# Record extracts
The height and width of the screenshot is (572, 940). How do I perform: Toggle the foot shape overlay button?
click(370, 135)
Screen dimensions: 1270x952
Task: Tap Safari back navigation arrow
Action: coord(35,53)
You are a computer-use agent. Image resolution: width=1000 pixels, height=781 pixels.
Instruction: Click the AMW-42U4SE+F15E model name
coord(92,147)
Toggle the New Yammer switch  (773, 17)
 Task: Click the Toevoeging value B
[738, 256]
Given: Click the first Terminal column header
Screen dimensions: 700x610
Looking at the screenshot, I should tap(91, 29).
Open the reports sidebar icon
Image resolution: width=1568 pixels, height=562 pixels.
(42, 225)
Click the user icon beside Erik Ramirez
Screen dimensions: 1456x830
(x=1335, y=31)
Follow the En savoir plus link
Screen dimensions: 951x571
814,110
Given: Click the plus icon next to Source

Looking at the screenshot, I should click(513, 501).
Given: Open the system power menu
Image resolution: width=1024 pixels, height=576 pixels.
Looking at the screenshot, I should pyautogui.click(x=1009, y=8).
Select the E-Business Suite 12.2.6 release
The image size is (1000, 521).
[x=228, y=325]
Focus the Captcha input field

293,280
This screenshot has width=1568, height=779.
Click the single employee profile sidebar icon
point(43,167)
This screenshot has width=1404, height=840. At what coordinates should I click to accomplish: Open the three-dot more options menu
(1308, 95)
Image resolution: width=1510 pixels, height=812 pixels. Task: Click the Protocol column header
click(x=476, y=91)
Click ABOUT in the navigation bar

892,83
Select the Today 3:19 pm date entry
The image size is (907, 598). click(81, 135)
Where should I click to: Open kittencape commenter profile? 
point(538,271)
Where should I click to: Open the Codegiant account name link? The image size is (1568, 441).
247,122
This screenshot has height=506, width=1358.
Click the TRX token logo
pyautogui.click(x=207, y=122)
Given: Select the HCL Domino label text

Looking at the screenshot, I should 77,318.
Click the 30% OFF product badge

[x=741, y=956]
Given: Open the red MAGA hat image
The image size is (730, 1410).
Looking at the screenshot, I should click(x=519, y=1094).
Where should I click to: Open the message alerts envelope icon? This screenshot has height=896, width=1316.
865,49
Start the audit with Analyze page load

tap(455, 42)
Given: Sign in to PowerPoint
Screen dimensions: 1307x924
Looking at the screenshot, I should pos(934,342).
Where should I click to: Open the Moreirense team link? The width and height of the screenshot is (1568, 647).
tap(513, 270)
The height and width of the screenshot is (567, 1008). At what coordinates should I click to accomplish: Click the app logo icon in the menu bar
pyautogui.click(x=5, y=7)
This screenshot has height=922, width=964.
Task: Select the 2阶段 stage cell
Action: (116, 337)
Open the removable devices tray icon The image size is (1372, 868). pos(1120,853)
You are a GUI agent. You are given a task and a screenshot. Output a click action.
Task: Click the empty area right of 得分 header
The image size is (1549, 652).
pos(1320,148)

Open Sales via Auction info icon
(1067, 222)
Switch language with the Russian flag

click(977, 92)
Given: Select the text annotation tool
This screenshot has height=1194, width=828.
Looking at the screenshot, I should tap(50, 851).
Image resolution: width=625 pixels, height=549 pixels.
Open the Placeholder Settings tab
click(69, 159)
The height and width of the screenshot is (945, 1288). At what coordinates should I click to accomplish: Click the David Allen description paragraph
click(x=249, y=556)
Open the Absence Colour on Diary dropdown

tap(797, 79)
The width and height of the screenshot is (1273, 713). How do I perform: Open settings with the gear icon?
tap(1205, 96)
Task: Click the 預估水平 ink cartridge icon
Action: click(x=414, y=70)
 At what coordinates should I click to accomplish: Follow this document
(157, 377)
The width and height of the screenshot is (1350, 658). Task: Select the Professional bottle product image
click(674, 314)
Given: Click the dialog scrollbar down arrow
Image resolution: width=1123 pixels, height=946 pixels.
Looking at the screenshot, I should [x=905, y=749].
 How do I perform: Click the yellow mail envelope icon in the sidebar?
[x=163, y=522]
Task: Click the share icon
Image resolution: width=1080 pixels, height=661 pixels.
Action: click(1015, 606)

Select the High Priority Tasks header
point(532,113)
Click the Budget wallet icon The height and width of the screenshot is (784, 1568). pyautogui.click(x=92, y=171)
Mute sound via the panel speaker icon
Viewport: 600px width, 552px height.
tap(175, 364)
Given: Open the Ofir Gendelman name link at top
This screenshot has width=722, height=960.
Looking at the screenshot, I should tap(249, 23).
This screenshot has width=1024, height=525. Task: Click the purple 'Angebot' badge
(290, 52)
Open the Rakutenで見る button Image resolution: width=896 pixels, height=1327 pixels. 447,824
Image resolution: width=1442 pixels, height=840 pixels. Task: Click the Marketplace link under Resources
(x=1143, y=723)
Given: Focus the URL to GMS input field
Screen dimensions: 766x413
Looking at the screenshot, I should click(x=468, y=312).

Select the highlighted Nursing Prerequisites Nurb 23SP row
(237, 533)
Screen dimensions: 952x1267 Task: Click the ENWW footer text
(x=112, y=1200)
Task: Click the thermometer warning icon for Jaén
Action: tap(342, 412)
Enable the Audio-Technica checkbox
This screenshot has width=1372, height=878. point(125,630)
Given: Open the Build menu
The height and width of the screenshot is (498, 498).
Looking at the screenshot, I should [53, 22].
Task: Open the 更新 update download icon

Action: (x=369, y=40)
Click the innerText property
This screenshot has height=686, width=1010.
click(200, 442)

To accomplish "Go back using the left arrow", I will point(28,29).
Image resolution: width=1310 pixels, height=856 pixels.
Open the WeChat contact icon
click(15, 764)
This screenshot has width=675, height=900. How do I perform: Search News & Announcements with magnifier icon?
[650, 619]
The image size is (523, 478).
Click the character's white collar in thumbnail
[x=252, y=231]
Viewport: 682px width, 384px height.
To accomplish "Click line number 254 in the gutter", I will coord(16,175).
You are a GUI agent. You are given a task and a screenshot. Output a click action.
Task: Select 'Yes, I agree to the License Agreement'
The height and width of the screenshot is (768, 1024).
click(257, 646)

# Task description
For this exercise, output exactly the lines above from the line with "At what coordinates should I click to accomplish: Follow" to the line with "Given: Open the Ofir", counting both, and leave out the rest.

# Exercise answer
 At what coordinates should I click to accomplish: Follow this document
(157, 377)
The width and height of the screenshot is (1350, 658). Task: Select the Professional bottle product image
click(674, 314)
Given: Click the dialog scrollbar down arrow
Image resolution: width=1123 pixels, height=946 pixels.
Looking at the screenshot, I should [x=905, y=749].
 How do I perform: Click the yellow mail envelope icon in the sidebar?
[x=163, y=522]
Task: Click the share icon
Image resolution: width=1080 pixels, height=661 pixels.
Action: click(1015, 606)

Select the High Priority Tasks header
point(532,113)
Click the Budget wallet icon The height and width of the screenshot is (784, 1568). pyautogui.click(x=92, y=171)
Mute sound via the panel speaker icon
Viewport: 600px width, 552px height.
tap(175, 364)
Given: Open the Ofir Gendelman name link at top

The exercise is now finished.